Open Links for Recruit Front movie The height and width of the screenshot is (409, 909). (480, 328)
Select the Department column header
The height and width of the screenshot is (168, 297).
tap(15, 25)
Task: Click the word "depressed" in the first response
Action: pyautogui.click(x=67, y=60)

· · ·

#### WHAT IS BEING ASKED
Restate the records exactly. Leave nothing out.

#### SOLUTION FOR THIS TASK
Open Links for Recruit Front movie The height and width of the screenshot is (409, 909). (480, 328)
Select the Department column header
The height and width of the screenshot is (168, 297).
tap(15, 25)
Task: Click the word "depressed" in the first response
Action: pyautogui.click(x=67, y=60)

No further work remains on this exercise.